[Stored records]
#####
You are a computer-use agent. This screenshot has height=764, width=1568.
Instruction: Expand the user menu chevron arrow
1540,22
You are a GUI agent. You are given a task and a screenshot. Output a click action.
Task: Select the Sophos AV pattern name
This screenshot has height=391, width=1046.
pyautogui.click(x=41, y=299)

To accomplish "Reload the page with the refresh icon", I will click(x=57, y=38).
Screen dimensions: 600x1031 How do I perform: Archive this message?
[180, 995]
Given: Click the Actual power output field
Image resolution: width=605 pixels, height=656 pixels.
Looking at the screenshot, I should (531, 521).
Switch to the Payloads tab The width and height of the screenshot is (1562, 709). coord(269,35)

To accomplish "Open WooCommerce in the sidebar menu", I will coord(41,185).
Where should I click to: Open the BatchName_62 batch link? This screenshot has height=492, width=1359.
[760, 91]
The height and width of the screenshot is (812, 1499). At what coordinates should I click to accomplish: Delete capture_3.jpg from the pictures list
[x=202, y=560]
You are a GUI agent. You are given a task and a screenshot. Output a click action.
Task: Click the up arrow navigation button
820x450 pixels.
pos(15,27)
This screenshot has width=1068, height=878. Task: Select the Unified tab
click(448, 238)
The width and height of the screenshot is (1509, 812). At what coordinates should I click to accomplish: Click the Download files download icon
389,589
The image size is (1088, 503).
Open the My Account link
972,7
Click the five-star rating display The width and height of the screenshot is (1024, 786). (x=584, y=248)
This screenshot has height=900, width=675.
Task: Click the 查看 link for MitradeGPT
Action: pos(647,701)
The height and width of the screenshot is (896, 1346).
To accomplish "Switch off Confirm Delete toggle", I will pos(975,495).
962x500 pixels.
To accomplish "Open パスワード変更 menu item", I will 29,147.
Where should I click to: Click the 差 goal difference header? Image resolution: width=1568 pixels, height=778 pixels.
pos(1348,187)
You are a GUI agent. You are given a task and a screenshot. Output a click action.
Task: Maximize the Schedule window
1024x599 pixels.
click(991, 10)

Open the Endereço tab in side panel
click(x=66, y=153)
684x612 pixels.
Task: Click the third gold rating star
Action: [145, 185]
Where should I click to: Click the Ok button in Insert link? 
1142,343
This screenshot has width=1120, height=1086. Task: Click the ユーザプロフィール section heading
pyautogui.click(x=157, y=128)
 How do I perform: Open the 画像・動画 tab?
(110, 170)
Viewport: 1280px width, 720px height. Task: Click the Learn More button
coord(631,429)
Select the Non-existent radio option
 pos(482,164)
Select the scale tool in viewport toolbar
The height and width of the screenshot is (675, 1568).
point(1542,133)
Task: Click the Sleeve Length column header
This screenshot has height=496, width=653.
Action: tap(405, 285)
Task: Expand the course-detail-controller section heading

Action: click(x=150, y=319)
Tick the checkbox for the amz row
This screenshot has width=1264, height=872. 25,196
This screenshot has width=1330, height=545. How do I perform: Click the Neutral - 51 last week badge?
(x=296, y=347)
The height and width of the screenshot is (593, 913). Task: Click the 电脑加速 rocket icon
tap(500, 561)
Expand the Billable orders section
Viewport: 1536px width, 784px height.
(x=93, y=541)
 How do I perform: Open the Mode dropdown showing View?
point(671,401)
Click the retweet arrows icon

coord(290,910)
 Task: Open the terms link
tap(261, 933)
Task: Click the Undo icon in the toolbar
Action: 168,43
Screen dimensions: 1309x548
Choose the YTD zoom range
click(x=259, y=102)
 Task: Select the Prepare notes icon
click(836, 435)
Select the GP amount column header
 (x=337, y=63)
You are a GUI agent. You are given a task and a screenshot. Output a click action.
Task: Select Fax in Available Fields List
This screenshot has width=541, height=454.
#####
## Aim of the exercise
Go through the data and copy each line exactly as it reads.

## Task output
You are a computer-use agent. This screenshot has height=764, width=1568.
Instruction: Expand the user menu chevron arrow
1540,22
You are a GUI agent. You are given a task and a screenshot. Output a click action.
Task: Select the Sophos AV pattern name
This screenshot has height=391, width=1046.
pyautogui.click(x=41, y=299)

To accomplish "Reload the page with the refresh icon", I will click(x=57, y=38).
Screen dimensions: 600x1031 How do I perform: Archive this message?
[180, 995]
Given: Click the Actual power output field
Image resolution: width=605 pixels, height=656 pixels.
Looking at the screenshot, I should (531, 521).
Switch to the Payloads tab The width and height of the screenshot is (1562, 709). coord(269,35)

To accomplish "Open WooCommerce in the sidebar menu", I will coord(41,185).
Where should I click to: Open the BatchName_62 batch link? This screenshot has height=492, width=1359.
[760, 91]
The height and width of the screenshot is (812, 1499). At what coordinates should I click to accomplish: Delete capture_3.jpg from the pictures list
[x=202, y=560]
You are a GUI agent. You are given a task and a screenshot. Output a click action.
Task: Click the up arrow navigation button
820x450 pixels.
pos(15,27)
This screenshot has width=1068, height=878. Task: Select the Unified tab
click(448, 238)
The width and height of the screenshot is (1509, 812). At what coordinates should I click to accomplish: Click the Download files download icon
389,589
The image size is (1088, 503).
Open the My Account link
972,7
Click the five-star rating display The width and height of the screenshot is (1024, 786). (x=584, y=248)
This screenshot has height=900, width=675.
Task: Click the 查看 link for MitradeGPT
Action: pos(647,701)
The height and width of the screenshot is (896, 1346).
To accomplish "Switch off Confirm Delete toggle", I will pos(975,495).
962x500 pixels.
To accomplish "Open パスワード変更 menu item", I will 29,147.
Where should I click to: Click the 差 goal difference header? Image resolution: width=1568 pixels, height=778 pixels.
pos(1348,187)
You are a GUI agent. You are given a task and a screenshot. Output a click action.
Task: Maximize the Schedule window
1024x599 pixels.
click(991, 10)

Open the Endereço tab in side panel
click(x=66, y=153)
684x612 pixels.
Task: Click the third gold rating star
Action: [145, 185]
Where should I click to: Click the Ok button in Insert link? 
1142,343
This screenshot has width=1120, height=1086. Task: Click the ユーザプロフィール section heading
pyautogui.click(x=157, y=128)
 How do I perform: Open the 画像・動画 tab?
(110, 170)
Viewport: 1280px width, 720px height. Task: Click the Learn More button
coord(631,429)
Select the Non-existent radio option
 pos(482,164)
Select the scale tool in viewport toolbar
The height and width of the screenshot is (675, 1568).
point(1542,133)
Task: Click the Sleeve Length column header
This screenshot has height=496, width=653.
Action: tap(405, 285)
Task: Expand the course-detail-controller section heading

Action: click(x=150, y=319)
Tick the checkbox for the amz row
This screenshot has width=1264, height=872. 25,196
This screenshot has width=1330, height=545. How do I perform: Click the Neutral - 51 last week badge?
(x=296, y=347)
The height and width of the screenshot is (593, 913). Task: Click the 电脑加速 rocket icon
tap(500, 561)
Expand the Billable orders section
Viewport: 1536px width, 784px height.
(x=93, y=541)
 How do I perform: Open the Mode dropdown showing View?
point(671,401)
Click the retweet arrows icon

coord(290,910)
 Task: Open the terms link
tap(261, 933)
Task: Click the Undo icon in the toolbar
Action: 168,43
Screen dimensions: 1309x548
Choose the YTD zoom range
click(x=259, y=102)
 Task: Select the Prepare notes icon
click(836, 435)
Select the GP amount column header
 (x=337, y=63)
You are a GUI agent. You are given a task and a screenshot. Output a click action.
Task: Select Fax in Available Fields List
This screenshot has width=541, height=454.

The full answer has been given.